Question

A gas occupies a volume of 10.0 L at a pressure of 2.0 atm and a temperature of 300 K. What will the volume be if the pressure is increased to 4.0 atm and the temperature is increased to 600 K? (Assume the amount of gas remains constant.)

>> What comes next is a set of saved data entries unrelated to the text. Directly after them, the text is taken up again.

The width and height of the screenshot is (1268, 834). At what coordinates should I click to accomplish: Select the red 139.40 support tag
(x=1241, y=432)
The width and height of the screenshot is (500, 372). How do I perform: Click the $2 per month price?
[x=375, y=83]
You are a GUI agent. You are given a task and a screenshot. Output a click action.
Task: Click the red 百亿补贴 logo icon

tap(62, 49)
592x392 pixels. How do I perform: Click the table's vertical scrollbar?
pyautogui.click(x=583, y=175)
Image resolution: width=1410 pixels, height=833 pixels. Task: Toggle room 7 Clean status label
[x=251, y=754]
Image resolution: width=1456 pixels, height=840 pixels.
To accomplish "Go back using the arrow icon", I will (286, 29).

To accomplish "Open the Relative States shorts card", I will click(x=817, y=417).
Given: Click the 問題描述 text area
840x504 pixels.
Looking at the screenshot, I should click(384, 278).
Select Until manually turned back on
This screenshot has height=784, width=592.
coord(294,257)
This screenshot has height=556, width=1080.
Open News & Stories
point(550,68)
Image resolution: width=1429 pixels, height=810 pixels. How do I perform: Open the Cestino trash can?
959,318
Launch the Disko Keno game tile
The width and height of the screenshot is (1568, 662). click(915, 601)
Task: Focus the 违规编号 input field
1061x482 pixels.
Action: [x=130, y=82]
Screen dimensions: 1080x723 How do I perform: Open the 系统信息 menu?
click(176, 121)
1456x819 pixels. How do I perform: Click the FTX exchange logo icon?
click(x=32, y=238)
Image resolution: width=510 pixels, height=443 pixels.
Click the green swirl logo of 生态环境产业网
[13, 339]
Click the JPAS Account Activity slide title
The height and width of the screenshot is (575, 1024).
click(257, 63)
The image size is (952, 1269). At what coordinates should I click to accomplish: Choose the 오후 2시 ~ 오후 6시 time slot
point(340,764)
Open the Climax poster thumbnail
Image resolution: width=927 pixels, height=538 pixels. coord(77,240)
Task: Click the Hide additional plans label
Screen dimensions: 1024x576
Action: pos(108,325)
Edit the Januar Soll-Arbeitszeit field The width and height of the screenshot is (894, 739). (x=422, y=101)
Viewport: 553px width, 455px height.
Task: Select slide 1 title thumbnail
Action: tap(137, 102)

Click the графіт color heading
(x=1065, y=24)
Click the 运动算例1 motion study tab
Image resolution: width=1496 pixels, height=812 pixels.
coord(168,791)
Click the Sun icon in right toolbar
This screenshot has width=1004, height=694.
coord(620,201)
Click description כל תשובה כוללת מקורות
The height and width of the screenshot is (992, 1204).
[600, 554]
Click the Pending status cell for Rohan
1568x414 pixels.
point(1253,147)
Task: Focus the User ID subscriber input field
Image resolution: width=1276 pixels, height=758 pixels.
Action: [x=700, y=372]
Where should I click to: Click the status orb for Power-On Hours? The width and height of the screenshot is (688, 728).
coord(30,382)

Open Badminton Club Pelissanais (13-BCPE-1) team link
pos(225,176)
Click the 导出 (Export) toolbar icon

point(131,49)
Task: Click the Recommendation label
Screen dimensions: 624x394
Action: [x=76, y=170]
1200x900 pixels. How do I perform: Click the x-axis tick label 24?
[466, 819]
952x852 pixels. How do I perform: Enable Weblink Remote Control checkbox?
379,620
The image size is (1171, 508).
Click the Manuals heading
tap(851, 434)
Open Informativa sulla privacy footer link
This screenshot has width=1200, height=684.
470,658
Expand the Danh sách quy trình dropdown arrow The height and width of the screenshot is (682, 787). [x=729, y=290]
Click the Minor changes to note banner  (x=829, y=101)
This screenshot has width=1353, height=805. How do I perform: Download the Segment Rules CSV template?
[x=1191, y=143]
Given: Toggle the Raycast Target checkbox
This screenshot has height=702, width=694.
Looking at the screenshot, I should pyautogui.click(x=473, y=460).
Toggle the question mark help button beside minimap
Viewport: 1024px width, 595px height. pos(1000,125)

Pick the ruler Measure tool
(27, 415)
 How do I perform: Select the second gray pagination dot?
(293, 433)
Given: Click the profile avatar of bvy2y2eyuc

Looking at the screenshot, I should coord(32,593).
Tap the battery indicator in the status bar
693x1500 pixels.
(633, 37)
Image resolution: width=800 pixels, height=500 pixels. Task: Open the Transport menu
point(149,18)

• A. \( 5.0 \, \text{L} \)
• B. \( 10.0 \, \text{L} \)
• C. \( 20.0 \, \text{L} \)
• D. \( 2.5 \, \text{L} \)

Hint:

The combined gas law allows you to solve for any of the gas properties (pressure, volume, or temperature) when the others change. Always ensure the units are consistent, and use the correct relationships.

Answer 1

The Correct Option is A

Step 1: Use the combined gas law. The combined gas law is derived from the ideal gas law and relates pressure, volume, and temperature: \[ \frac{P_1 V_1}{T_1} = \frac{P_2 V_2}{T_2} \] where: - \( P_1 \), \( V_1 \), and \( T_1 \) are the initial pressure, volume, and temperature, - \( P_2 \), \( V_2 \), and \( T_2 \) are the final pressure, volume, and temperature. Step 2: Substitute the known values. Given: - \( P_1 = 2.0 \, \text{atm} \), - \( V_1 = 10.0 \, \text{L} \), - \( T_1 = 300 \, \text{K} \), - \( P_2 = 4.0 \, \text{atm} \), - \( T_2 = 600 \, \text{K} \). We need to solve for \( V_2 \). \[ \frac{(2.0)(10.0)}{300} = \frac{(4.0)(V_2)}{600} \] Step 3: Solve for \( V_2 \). \[ \frac{20.0}{300} = \frac{4.0 V_2}{600} \] \[ \frac{1}{15} = \frac{2 V_2}{300} \] \[ V_2 = \frac{1}{15} \times 150 = 5.0 \, \text{L} \] Answer: Therefore, the volume of the gas after the changes is \( 5.0 \, \text{L} \).